Fiquei espiando atrás do muro. O polícia saiu todo irritado, pegou o carro, arrancou, mas logo em seguida voltou a pé e como quem não quer nada, entrou na casa na casa da mãe Dolores. Foi aí que eu fiz o link. Claro! Agora tudo fazia sentido. Mãe Dolores tinha uma história com o polícia. Tinha que ser isso! Por isso ela sabia das broncas todas. Achei estranho quando ela falou do roubo da fábrica de tinta e das Tele-Senas. Zé Galinha não tinha falado pra ninguém, mas arregalou os olhos quando ela falou que sabia. Como ela ficou sabendo? Ela pode ter ouvido da boca do polícia. Claro! Porra mano, não dá pra confiar em ninguém!
Colado na casa da Gloria morava o nego Maicon com a vó, Dona Jurema, uma senhora de 90 anos, muito mais lúcida que ele. Nego Maicon me viu atrás do muro.
– Tu tem que ficar esperto com essa aí. Ela ainda vai terminar fazendo merda, por causa desse polícia.
– Não viaja, Maicon. Qualé? Tá vendo o futuro também? A Glória é minha amiga de infância, não faria mal pra ninguém. Ela tá desconfiada, ficou braba como qualquer mulher.
– Não sei. Vou cuidar da vó. Um dia esse povo daqui vai perceber o que estão fazendo.
– O que tão fazendo, negão?
– Só sei que o amor que eu sinto é maior que tudo que eu sei.
– Pode crê, Maicon.

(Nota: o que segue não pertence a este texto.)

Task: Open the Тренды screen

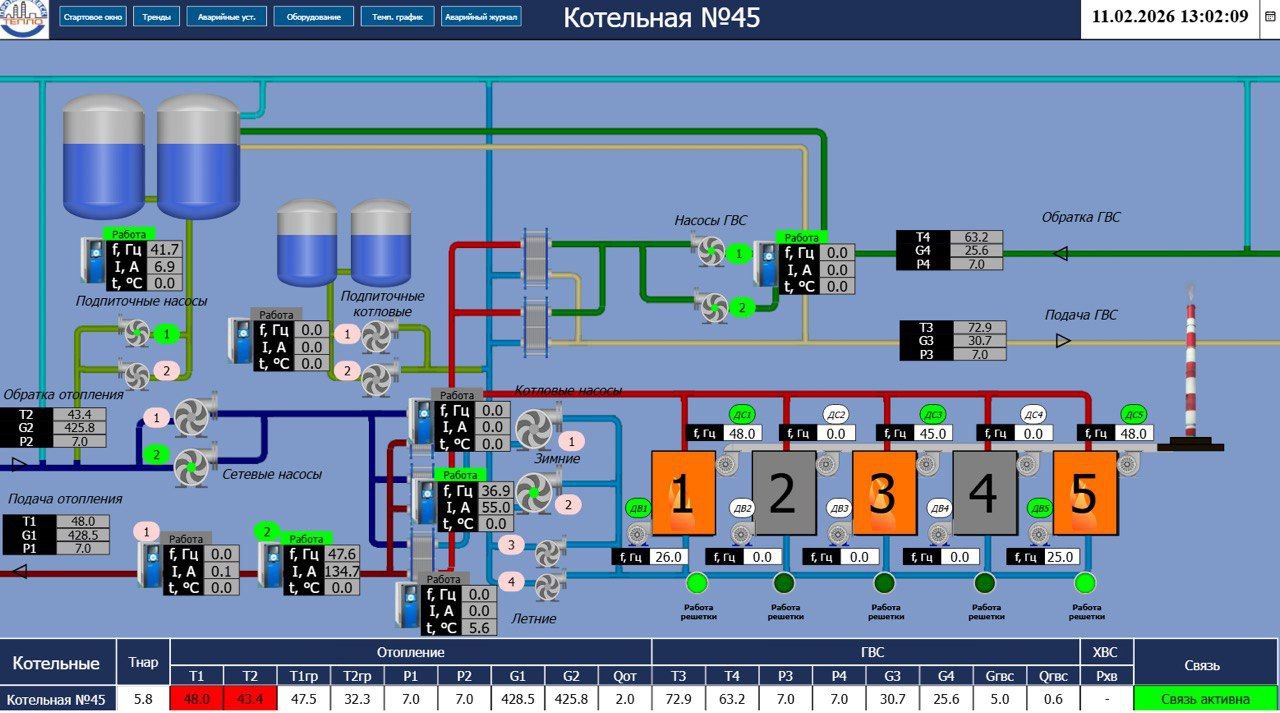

Foi fundo, mas agora vô nessa.
Fui pra casa me sentindo estranho. Nego Maicon deu aquele papo esquisito. Já não era a primeira vez que ele fazia isso. Todo mundo tirava o negão pra loco. Eu não tava nem aí, mas era melhor eu ficar esperto. Existem certos sentimentos que não sei explicar. Não tem como. O que passava na minha cabeça era assustador. Eu poderia morrer. Prometi o que não devia, vou pagar com o que? Não tenho porra nenhuma, nem nome tenho.

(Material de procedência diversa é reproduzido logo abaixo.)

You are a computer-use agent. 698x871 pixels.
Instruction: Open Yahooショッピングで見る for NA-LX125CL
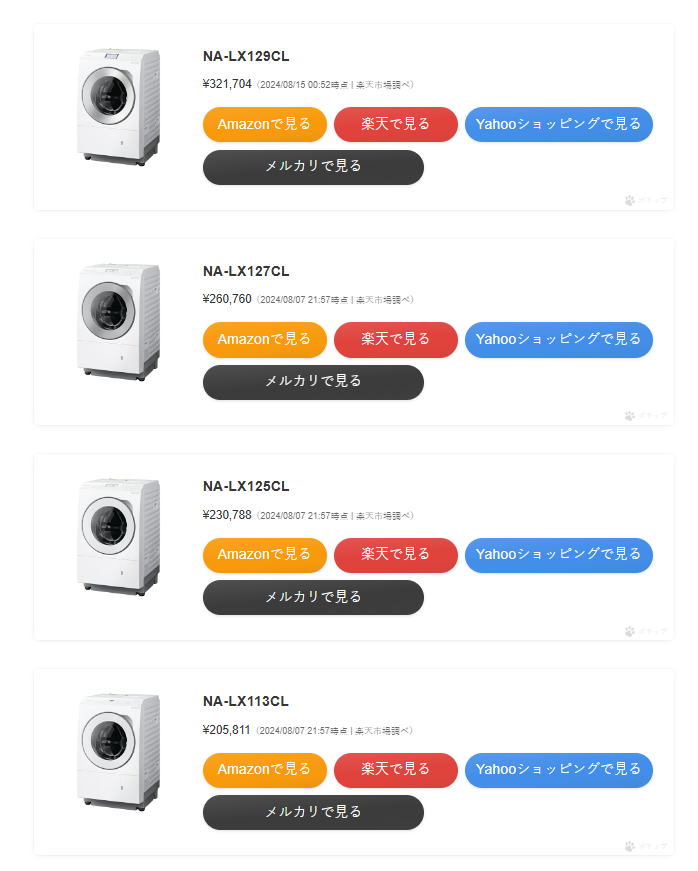[x=559, y=554]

Deitei no sofá, tudo passava na minha frente. Tudo estava ali. Percebi que não tinha como me defender. Que as revelações que tive ao longo do dia terminariam com o sono que chegava…
Acordei com os gritos e o barulho das sirenes. Abria a porta, uma movimentação grande na frente da casa da mãe Dolores. Corri até lá. Quando cheguei ainda consegui ver Gloria, algemada, toda ensanguentada, chorando e gritando. Depois fiquei sabendo… Desconfiada, ela foi atrás do polícia. Quando chegou no terreiro pegou nego Maicon com a faca na mão. Ele tinha acabado de matar mãe Dolores e o Mauro. Glória, enlouquecida, pulou no pescoço do adorador da batuqueira. A Preta véia que trabalhava na cozinha disse que Gloria parecia um bicho. Matou o assassino arrancando, à mordidas, a sua jugular. Ciúmes, disse o cara do IML, dando entrevista para uma rádio comunitária.